→ What you will do:
- A) In the forum thread, what does Atlantic Storm say completely neutralizes Deidara's affinity?
- B) Write out the forum thread between "The latter is" and "near as skilled.", inclusive, substituting "kunai" for "shuriken".

Begin Document segment

Deidara couldn't mold anything after he was hit with raiton flow. I don't see any Hiraishin user being able to jump in the same instant after being hit with the RKB. Even Yamato was able to mold after, he needed time to adjust to his current situation. The key point being needing time to adjust, Hiraishin users aren't safe from the side-effects of jutsu. I mean, Minato will require time to mitigate the effects of the technique, such time that Kakashi could use to take him out.



Turrin said:


> WTF, Kakashi is better, because he was able to outmatch Obito w/ the help of BM-Naruto, Gai, and B.. You got to be fucking kidding me dude.


A fresh Kakashi would have replicated that with clones if he wanted to. The others distracting him could have been done by Kakashi himself too. The point is Kakashi was able to use a Kamui better than Obito in that encounter, in fact he completely fooled him.



Turrin said:


> Yeah, your right they are not the same level, Obito is vastly superior to Kakashi; in both offense and defense.


The latter is true, Obito's intangibility defense is something Kakahsi doesn't have but Kakashi has had better offensive feats with it than Obito. What has Obito done with it aside from throw shuriken? 



Turrin said:


> If Kakashi could use his Kamui as freely as Obito could use his maybe we could talk about offense vs defense, but that's not the case. Obito's ability to freely use Kamui makes him vastly superior in both regards.


Kakashi needed the intangibility aspect of Kamui to be nigh untouchable, if you give him that ability and then attempt to compare these two, I think it becomes obvious that Obito is nowhere near as skilled.


----------



## Atlantic Storm (Mar 13, 2016)

Deidara not being able to mold anything after being hit by raiton is probably more to do with the fact that his affinity is completely neutralised by lightning than anything else. If there's raiton chakra flowing through his body, then it's obvious that he wouldn't be able to turn his chakra into the earth affinity necessary to shape his clay.


----------



## Saru (Mar 13, 2016)

Turrin said:


> The difference being that when the Amaterasu flames have spawned on you, the Jutsu has already accomplished it's end goal. On the other hand when a Kamui warp forms around someone, that's not the end of the Jutsu, the wormhole still needs to be controlled by the user to suck the target into box-land. So if someone reacts to the distortion in space the moment it starts, they can still do something about the Jutsu; we saw that w/ Deidara.
> "reacted"
> "reacted"

End Document segment
Begin Given entries

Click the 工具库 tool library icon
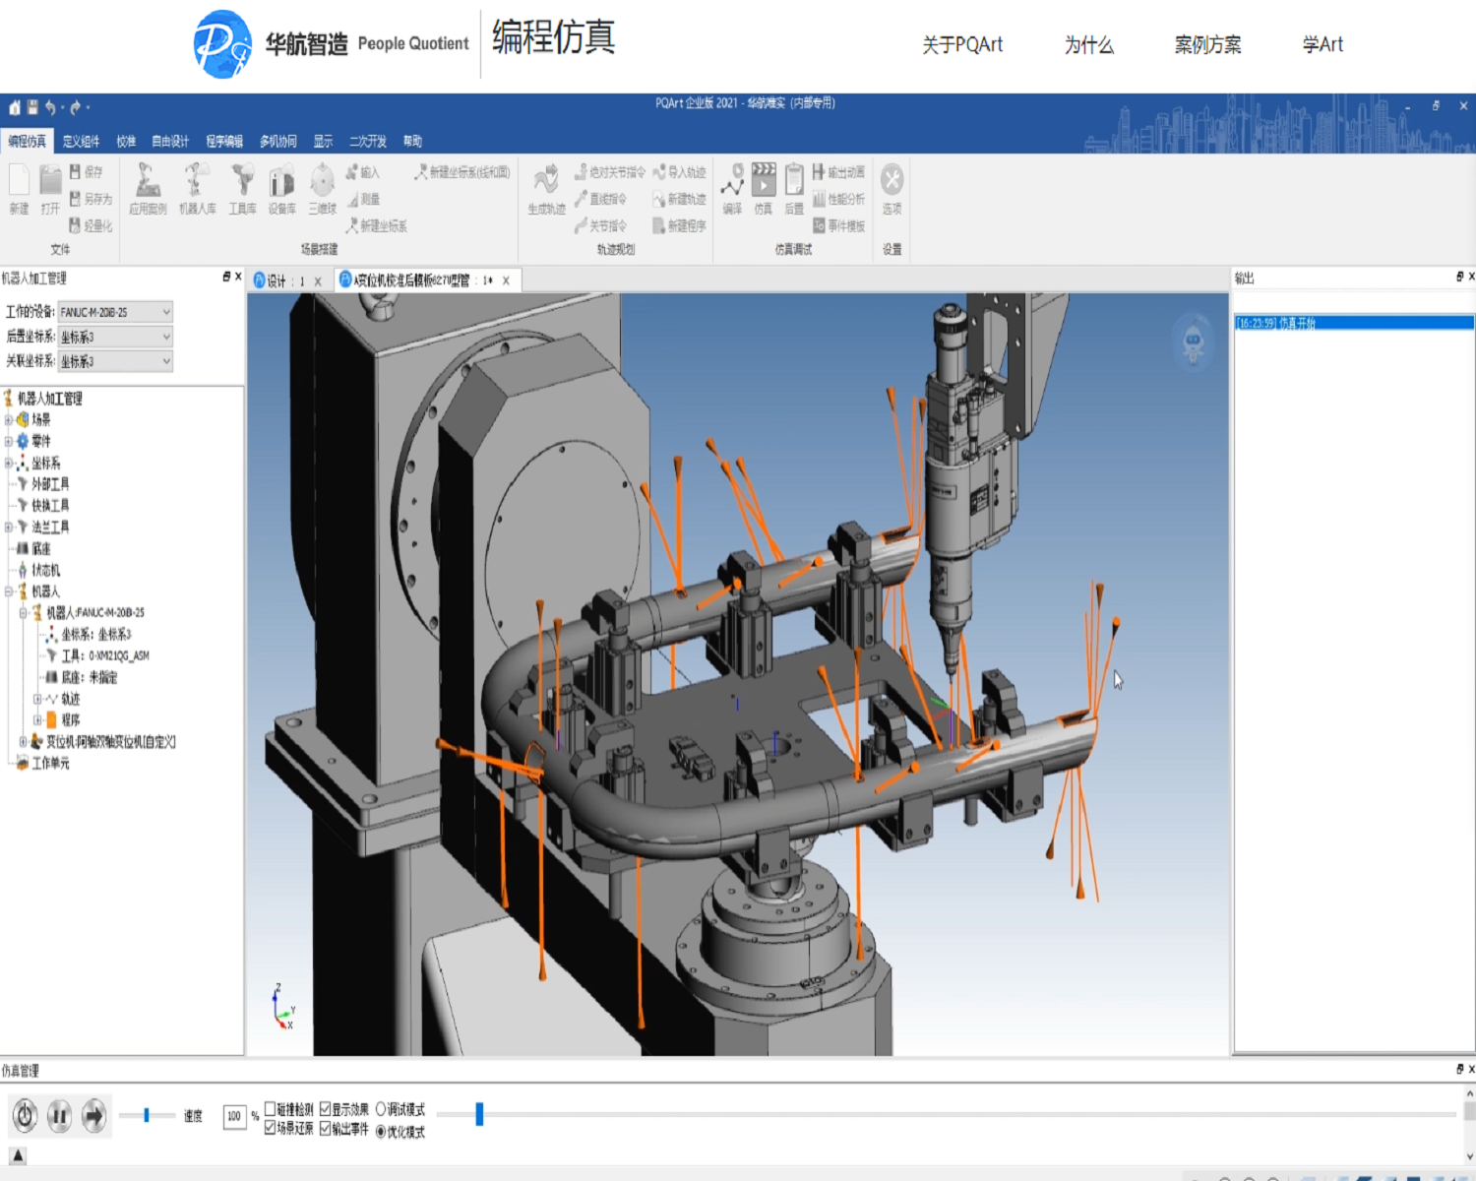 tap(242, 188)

End Given entries
Begin Given entries

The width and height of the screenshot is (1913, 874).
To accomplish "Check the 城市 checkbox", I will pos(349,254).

End Given entries

→ Responses to the exercise:
- A) Lightning

- B)
The latter is true, Obito's intangibility defense is something Kakahsi doesn't have but Kakashi has had better offensive feats with it than Obito. What has Obito done with it aside from throw kunai? 



Turrin said:


> If Kakashi could use his Kamui as freely as Obito could use his maybe we could talk about offense vs defense, but that's not the case. Obito's ability to freely use Kamui makes him vastly superior in both regards.


Kakashi needed the intangibility aspect of Kamui to be nigh untouchable, if you give him that ability and then attempt to compare these two, I think it becomes obvious that Obito is nowhere near as skilled.